I want to show that a special conformal transformation maps line and circle to line and circle and find an example of it maps line to circle. The statement seems very true from the picture of the wiki page.
My thought is from here $$x'^\mu = \frac{x^\mu-b^\mu x^2}{1-2b\cdot x+b^2x^2}$$ I derive $$z'=\frac{z}{1+\bar b z}$$ And this seems to be an element of $\text{PSL}(2,\mathbb{C})$. And then I want to say an element of $\text{PSL}(2,\mathbb{C})$ maps line and circle to line and circle (which I don't know how to prove either).
Another way I tried is to start with a line equation say $x^2 = kx^1 + b$ and transform under the transformation law, and try to simplify it to a circle equation, but it looks very bad.
Shortly after I ask the question I find a simple solution.
First one the wiki page in the question, the SCT can be think of a as a composition of an inversion , a translation, and an inversion. It is clear the translation preserve line and circle.

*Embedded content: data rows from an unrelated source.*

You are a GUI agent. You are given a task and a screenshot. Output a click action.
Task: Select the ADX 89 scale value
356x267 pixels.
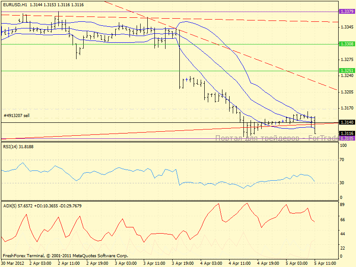pos(343,205)
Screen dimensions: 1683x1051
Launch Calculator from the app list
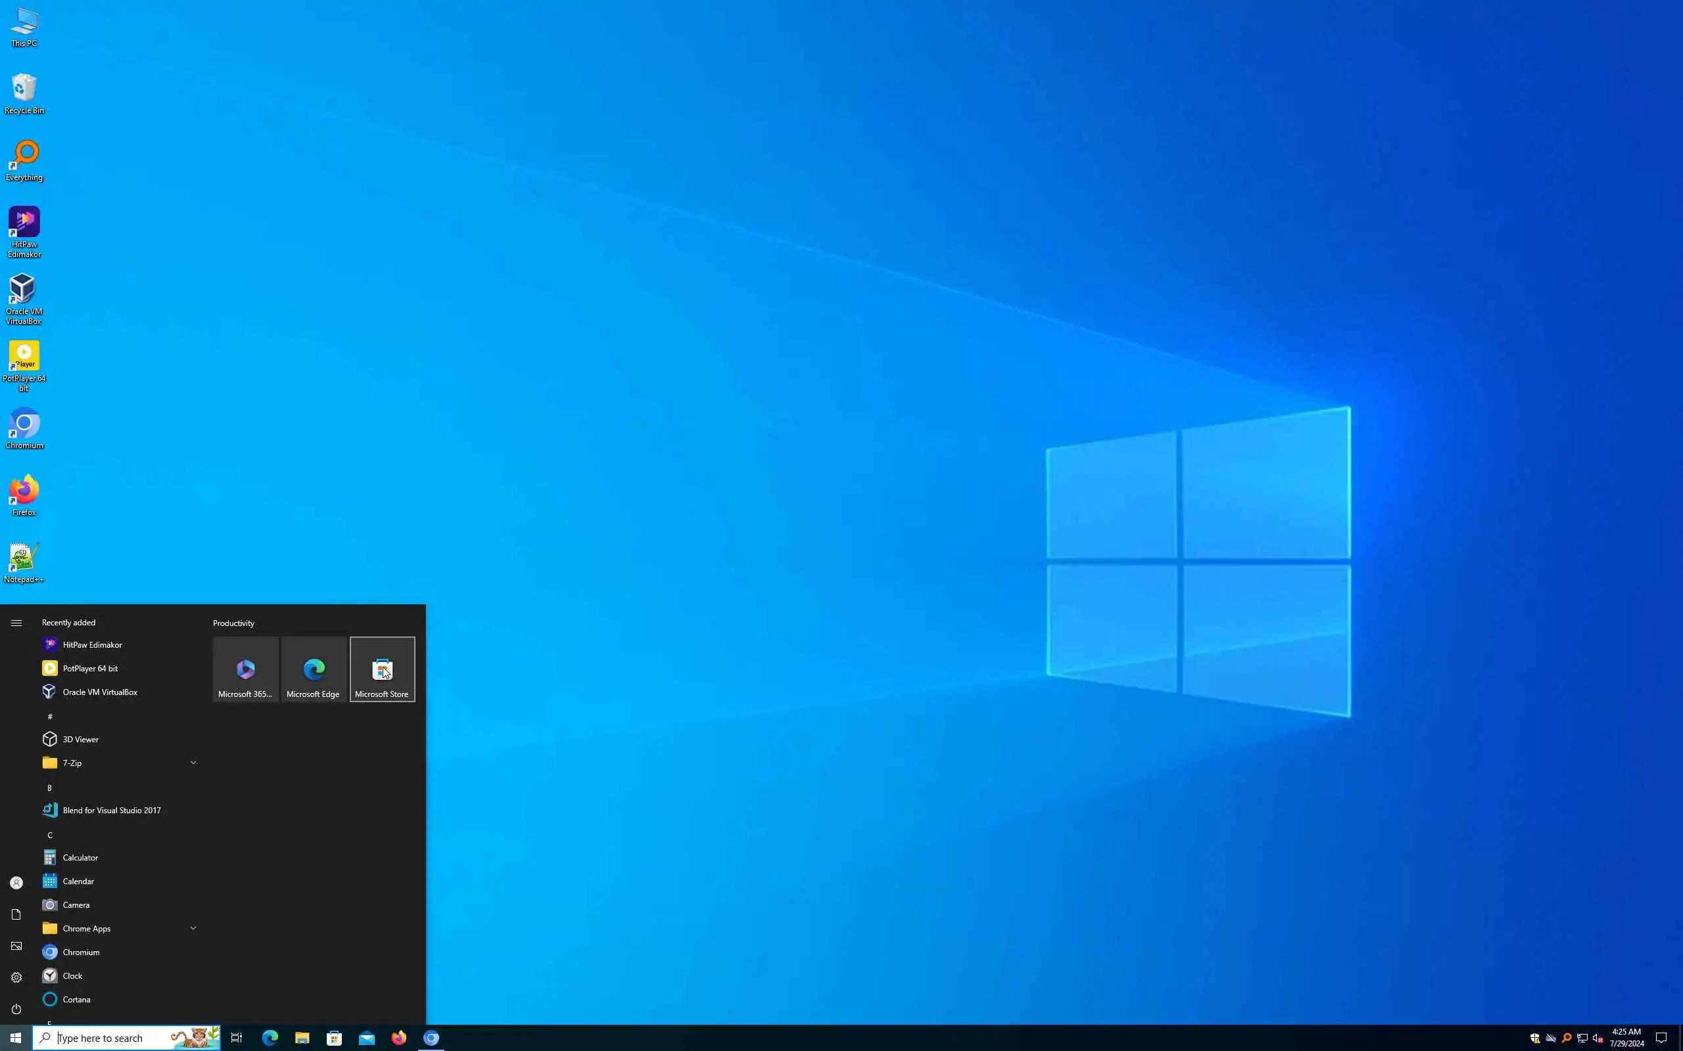pos(80,857)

So we only need to show line and circle goes to line and circle under inversion.
Then we write down the circle equation in complex form: $$A z \bar z + B z + \bar B \bar z + C = 0$$ where $A, C\in \mathbb{R}$.
Notice when $A=0$ this is a line.
Now it is trivial to show under $z\rightarrow\frac{1}{z}$, this equation transform to $$C z \bar z + \bar B z + B \bar z + A = 0$$ which is the same form as before.
Therefore, we show a circle or line maps to circle or line under inversion, thus under SCT.